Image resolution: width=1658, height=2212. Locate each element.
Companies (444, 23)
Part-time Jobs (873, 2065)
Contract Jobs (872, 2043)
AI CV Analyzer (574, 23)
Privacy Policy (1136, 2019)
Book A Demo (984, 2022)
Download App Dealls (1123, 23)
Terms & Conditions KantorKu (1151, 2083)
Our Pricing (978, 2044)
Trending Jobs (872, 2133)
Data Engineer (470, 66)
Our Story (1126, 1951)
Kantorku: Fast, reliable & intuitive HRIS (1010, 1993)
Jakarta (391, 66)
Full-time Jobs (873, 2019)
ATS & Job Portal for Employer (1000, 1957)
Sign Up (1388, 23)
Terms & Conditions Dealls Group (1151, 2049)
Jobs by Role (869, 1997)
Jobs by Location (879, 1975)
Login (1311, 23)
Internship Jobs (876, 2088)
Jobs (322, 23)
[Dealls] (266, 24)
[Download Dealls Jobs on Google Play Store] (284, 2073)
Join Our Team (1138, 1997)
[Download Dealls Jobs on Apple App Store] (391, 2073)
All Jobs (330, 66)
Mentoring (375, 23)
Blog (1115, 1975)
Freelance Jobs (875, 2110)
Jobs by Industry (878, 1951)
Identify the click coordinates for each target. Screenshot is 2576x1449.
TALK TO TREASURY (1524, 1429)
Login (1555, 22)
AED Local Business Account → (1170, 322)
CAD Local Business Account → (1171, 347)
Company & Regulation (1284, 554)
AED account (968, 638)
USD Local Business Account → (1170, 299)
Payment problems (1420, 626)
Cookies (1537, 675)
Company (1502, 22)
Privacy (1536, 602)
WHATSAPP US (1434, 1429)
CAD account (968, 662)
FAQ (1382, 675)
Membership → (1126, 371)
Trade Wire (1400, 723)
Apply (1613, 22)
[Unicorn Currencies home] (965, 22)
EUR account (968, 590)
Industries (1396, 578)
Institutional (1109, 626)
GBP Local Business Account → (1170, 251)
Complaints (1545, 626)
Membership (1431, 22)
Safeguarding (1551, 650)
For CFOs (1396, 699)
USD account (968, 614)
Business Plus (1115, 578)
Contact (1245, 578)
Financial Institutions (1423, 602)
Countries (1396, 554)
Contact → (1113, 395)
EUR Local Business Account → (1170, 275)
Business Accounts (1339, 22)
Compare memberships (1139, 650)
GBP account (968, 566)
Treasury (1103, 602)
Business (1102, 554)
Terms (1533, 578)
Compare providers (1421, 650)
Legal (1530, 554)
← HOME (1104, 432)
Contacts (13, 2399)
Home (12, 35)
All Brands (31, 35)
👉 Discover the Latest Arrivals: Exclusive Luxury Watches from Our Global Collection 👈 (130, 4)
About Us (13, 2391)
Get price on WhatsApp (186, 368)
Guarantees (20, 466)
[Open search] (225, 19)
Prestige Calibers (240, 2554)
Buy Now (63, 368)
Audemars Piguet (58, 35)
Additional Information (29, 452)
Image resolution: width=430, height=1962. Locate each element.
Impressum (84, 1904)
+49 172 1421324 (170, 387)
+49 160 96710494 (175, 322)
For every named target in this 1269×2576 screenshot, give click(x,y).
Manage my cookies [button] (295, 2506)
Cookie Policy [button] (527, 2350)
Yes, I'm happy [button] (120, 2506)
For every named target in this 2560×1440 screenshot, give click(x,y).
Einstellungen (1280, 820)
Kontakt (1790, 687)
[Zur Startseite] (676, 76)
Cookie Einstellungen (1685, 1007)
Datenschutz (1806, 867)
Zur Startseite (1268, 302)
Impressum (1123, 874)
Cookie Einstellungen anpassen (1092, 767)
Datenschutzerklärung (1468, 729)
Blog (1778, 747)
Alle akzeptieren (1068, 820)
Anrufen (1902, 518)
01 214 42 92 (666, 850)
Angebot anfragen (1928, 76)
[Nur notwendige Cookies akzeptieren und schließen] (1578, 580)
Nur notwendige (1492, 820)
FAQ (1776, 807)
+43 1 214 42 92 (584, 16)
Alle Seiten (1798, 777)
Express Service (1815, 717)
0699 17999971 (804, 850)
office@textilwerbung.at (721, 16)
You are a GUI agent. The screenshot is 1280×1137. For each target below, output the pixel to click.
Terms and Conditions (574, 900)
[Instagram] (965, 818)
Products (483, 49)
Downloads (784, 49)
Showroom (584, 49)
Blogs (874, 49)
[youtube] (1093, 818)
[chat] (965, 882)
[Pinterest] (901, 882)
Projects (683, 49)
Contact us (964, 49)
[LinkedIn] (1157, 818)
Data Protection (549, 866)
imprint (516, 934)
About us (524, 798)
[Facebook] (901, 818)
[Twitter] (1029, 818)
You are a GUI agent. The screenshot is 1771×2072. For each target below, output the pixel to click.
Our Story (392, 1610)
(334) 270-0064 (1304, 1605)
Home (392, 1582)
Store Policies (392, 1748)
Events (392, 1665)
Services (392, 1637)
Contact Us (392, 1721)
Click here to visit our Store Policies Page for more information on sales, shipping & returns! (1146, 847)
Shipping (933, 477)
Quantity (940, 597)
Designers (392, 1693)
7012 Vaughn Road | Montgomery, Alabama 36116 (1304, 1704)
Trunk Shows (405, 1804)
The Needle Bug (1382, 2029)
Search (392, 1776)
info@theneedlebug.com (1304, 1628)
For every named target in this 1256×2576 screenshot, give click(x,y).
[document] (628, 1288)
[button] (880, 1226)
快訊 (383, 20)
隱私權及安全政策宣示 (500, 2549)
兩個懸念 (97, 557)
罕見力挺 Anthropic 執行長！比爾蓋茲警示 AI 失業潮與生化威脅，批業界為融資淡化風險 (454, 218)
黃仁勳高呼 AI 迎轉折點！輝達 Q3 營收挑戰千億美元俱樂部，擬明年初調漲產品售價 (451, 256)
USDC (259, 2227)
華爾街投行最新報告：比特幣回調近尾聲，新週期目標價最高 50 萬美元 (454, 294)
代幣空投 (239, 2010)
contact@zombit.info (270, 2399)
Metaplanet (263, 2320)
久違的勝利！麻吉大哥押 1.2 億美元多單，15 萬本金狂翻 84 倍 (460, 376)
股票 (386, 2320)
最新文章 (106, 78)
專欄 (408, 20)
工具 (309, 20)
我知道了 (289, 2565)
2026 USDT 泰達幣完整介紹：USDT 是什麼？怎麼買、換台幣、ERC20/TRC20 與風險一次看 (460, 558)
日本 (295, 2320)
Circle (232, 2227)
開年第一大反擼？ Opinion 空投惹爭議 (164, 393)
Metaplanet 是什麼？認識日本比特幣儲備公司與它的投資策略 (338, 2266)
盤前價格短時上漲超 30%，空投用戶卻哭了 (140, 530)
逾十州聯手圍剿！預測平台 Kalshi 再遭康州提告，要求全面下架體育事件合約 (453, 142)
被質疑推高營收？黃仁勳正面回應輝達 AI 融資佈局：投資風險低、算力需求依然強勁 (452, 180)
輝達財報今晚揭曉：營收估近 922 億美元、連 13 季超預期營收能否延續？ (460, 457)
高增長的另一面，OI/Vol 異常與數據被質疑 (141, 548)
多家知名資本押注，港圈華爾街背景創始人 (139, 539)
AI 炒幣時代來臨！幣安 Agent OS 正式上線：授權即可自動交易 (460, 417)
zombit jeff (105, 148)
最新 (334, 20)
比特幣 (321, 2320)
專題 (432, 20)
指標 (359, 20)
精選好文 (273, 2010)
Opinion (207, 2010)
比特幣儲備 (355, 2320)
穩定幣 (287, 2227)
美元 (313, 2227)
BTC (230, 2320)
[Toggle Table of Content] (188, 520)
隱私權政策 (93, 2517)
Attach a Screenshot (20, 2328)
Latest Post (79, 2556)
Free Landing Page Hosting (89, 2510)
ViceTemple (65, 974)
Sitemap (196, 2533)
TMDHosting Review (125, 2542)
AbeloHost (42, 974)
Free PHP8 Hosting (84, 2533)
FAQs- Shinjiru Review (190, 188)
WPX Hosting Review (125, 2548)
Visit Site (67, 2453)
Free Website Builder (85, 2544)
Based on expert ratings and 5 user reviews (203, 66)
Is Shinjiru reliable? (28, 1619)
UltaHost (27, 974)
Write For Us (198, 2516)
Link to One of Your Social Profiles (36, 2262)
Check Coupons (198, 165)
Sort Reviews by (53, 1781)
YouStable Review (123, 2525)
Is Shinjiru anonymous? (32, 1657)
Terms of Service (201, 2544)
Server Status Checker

HOW TO COMPLETE THIS TASK:
Lines with "button": find them in the data and copy each one.

YOUR SOLUTION:
Manage my cookies [button] (295, 2506)
Cookie Policy [button] (527, 2350)
Yes, I'm happy [button] (120, 2506)
[button] (880, 1226)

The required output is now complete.